A Criminal Matter?

I hope the U.S. Attorney’s Office has more evidence than I suspect it has to justify calling the Marshall University provost and a professor before a federal grand jury in the Emily Perdue grading matter.

As best I can determine, the only scenario that would produce an indictable federal crime is this: Someone made it easy for Emily Perdue to earn grades for her independent study because her father is the State Treasurer AND he or someone close to him somehow exerted influence inappropriately (not just as a concerned parent) to obtain a favorable outcome on behalf of Miss Perdue.  I can’t imagine the second half of the equation being satisfied in the absence of some clear quid pro quo, which no one has suggested publicly to date.  Furthermore, the quid pro quos available to a State Treasurer, unlike a Governor, Senator, or Congressman, truly are very limited.

While certainly worthy of internal examination by Marshall University’s provost and faculty senate, the Perdue matter hardly seems worthy of CRIMINAL investigation. To an outsider, these subpoenas appear to be political.

 


~ by Dennis Taylor on 7 November 2009.

3 Responses to “A Criminal Matter?”

  1. From the FBI Information page;
    Does the FBI investigate graft and corruption in local government and in state and local police departments?
    Yes. The FBI uses applicable federal laws, including the Hobbs Act, to investigate violations by public officials in federal, state, and local governments. A public official is any person elected, appointed, employed, or otherwise has a duty to maintain honest and faithful public service. Most violations occur when the official asks, demands, solicits, accepts, receives, or agrees to receive something of value in return for influence in the performance of an official act. The categories of public corruption investigated by the FBI include legislative, judicial, regulatory, contractual, and law enforcement.

    After looking at the above and watching the entire Carrie Cline/Laura Wyant interview on the WSAZ web page in which Wyant said- “The dean and her and her father went into a closed door meeting,” Wyant said. “When the dean returned, she said, ‘I will be assuming the responsibilities for this student,’ and that was the end of the discussion.” It does look fishy at best. But to agree with you its hard to figure out what the students family could give in return to make it a crime. It was very unlikely that the Dean made any decision dealing with a politician’s family on her own without consulting with someone a little higher up. Some discussion theories at Marshall include;

    • Future favors, just in case the family member was elected Governor
    • Part of SB 603 allowing Marshall to invest some of their money outside the state treasurer run consolidated investment fund is up for review this year, support from the treasurer would mean a lot in allowing this to continue
    • Dean was just in ahh of an elected official
    • To garner favoritism with the wife? She is the Head of the grievance board of which The Marshall presidents Chief of Staff is a member

    So there are a few “could be’s” that could come from this; as a person who works at Marshall I would say that its running around 80% in favor of Wyants version of what happened.

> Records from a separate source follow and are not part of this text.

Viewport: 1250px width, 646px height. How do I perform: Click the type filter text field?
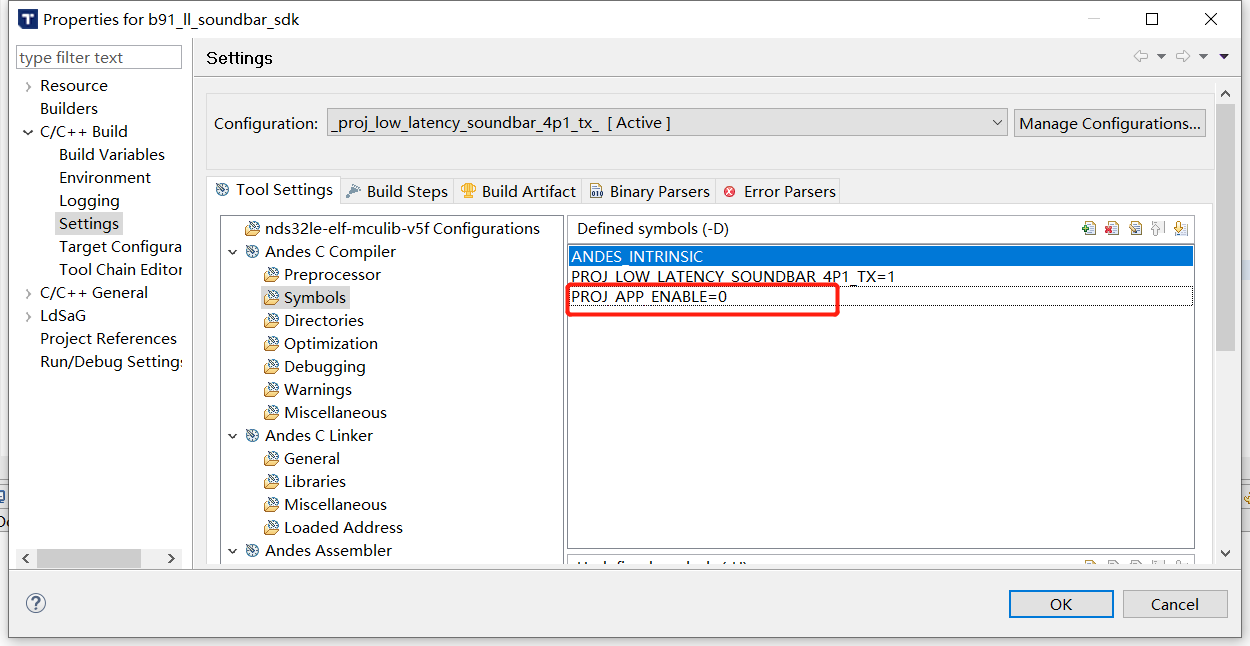pyautogui.click(x=100, y=58)
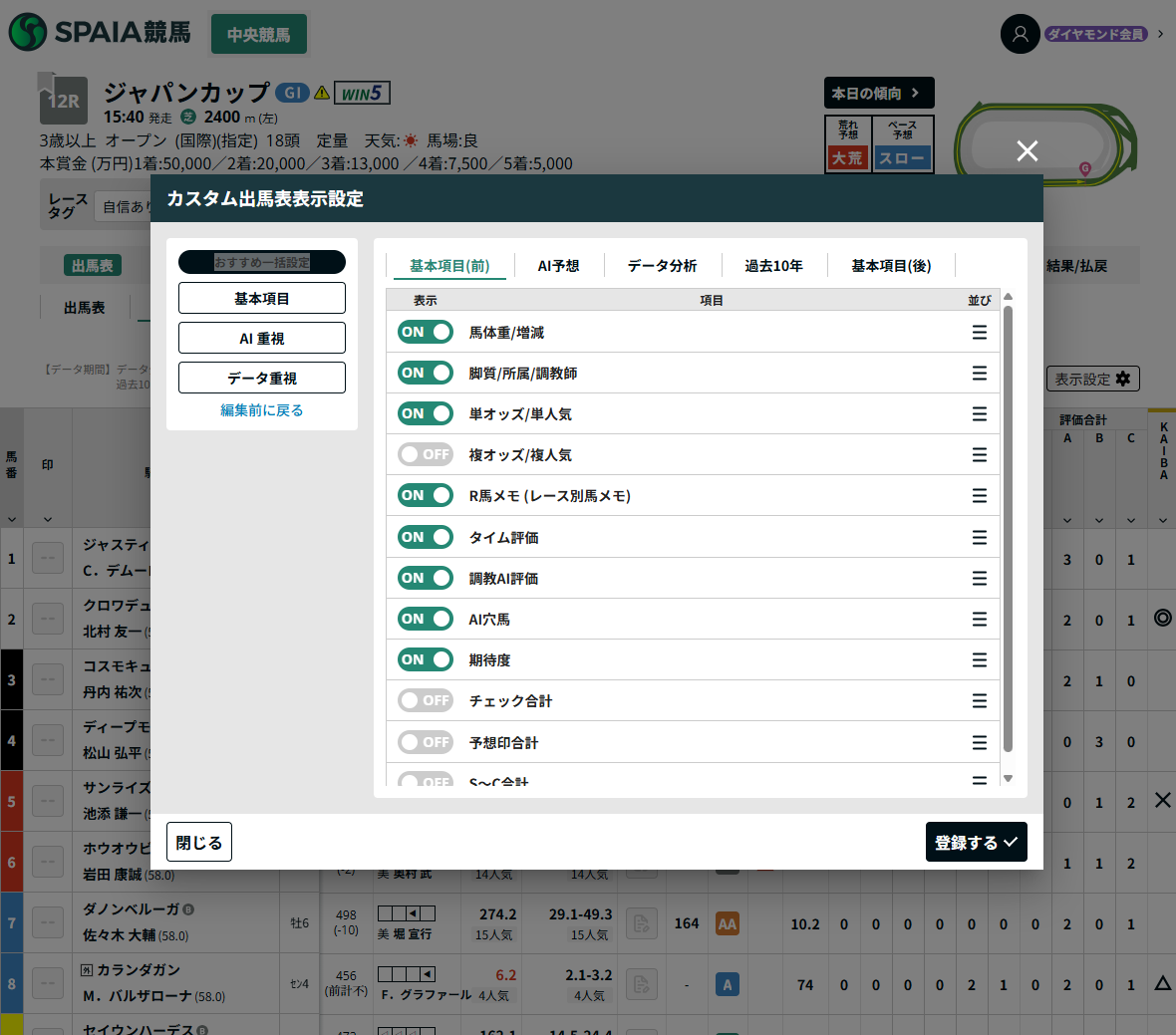Click the drag handle next to 期待度

click(979, 660)
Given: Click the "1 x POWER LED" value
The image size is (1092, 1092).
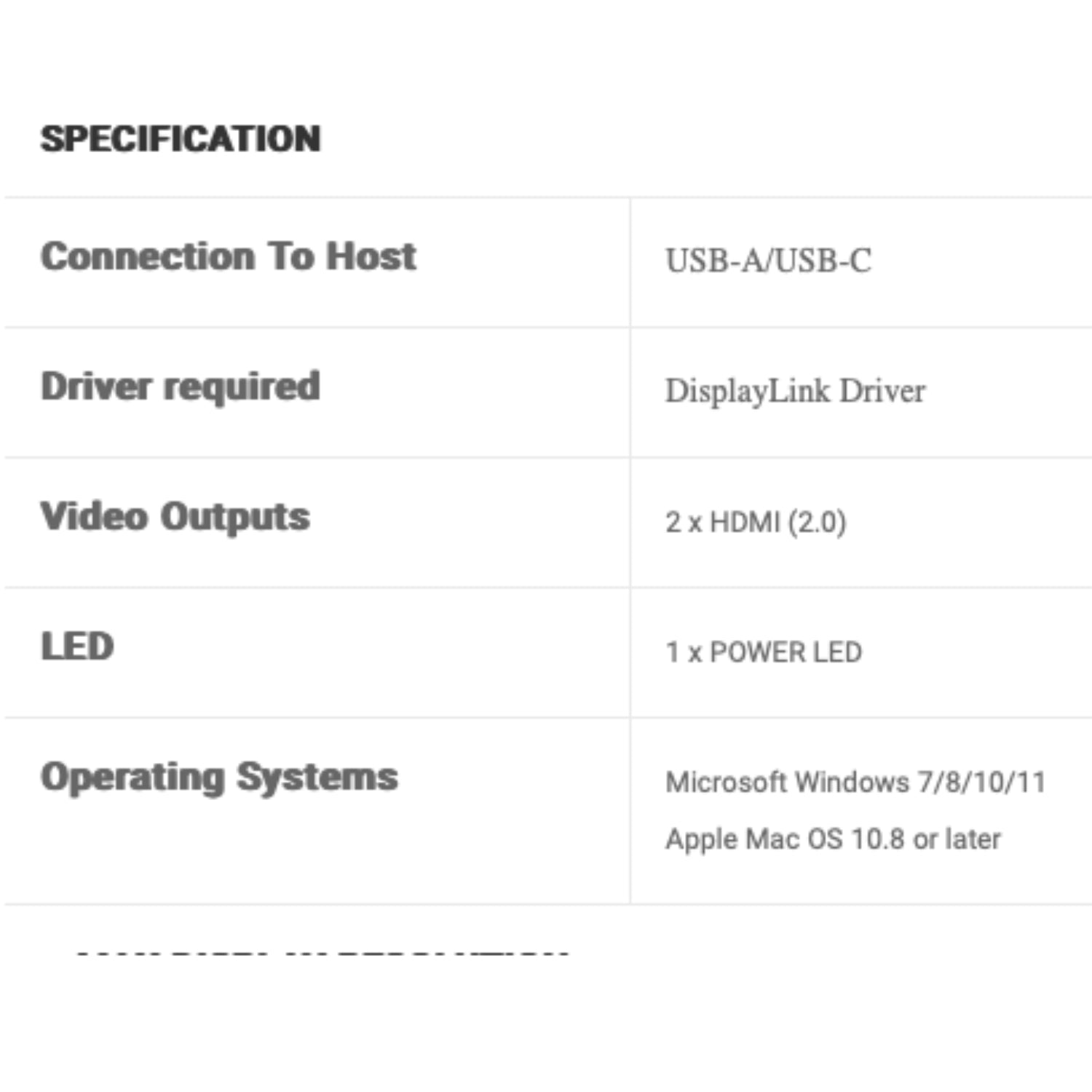Looking at the screenshot, I should click(x=764, y=652).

    In regard to your last paragraph, an internal review was said to have been done by the provost. The student ran newspaper Parthenon asked for a copy of the review from the provost but he said that there is no written copy of this review, he had checked everything out and it was fine, “just a simple clerical error.” There is hope that the faculty senate will not cave in to pressure and perform a real investigation into the matter, but it will be tough. The Vice-Chair of the faculty Senate is the Husband of Marshalls Finance VP, and the Faculty Senate chair (who has been very reluctant to investigate) is already talking about new paper work that won’t let this happen again, before checking out what really happened.
    Although I don’t know the how/why the FBI got involved,( I’m assuming that it went to their hot line) how do things like this get taken care of in an institution ran like Marshall? Rules are in place, they were not followed; who makes administration follow rules? (BOG? Please reread your “potty trained trustee” post) the institution gets a free attorney through the attorney general’s office, so they keep fighting until the employee wears down or conforms. Although not relevant to this case please Read the Grievance WATSON, ET AL. v. MARSHALL UNIVERSITY DOCKET NO. 2008-1789-CONS (9/9/2009) http://www.state.wv.us/admin/grievanc/Database/Dbase_search.htm Faculty actually won part of this one! Point being that Faculty followed all the rule/regulations/policies, but the president still said no. The rule/regulations/policies in this case didn’t work out to the presidents liking, look for them to be changed!

  2. Joseph Ciccarelli, supervisory senior resident agent for the FBI, has neither confirmed nor denied that the FBI was investigating the matter at Marshall. But he said such an investigation would not center on a grade change. It would focus on whether a public official used his or her power to do something a regular citizen couldn’t do.

  3. This is truly strange. I’ll be following it closely.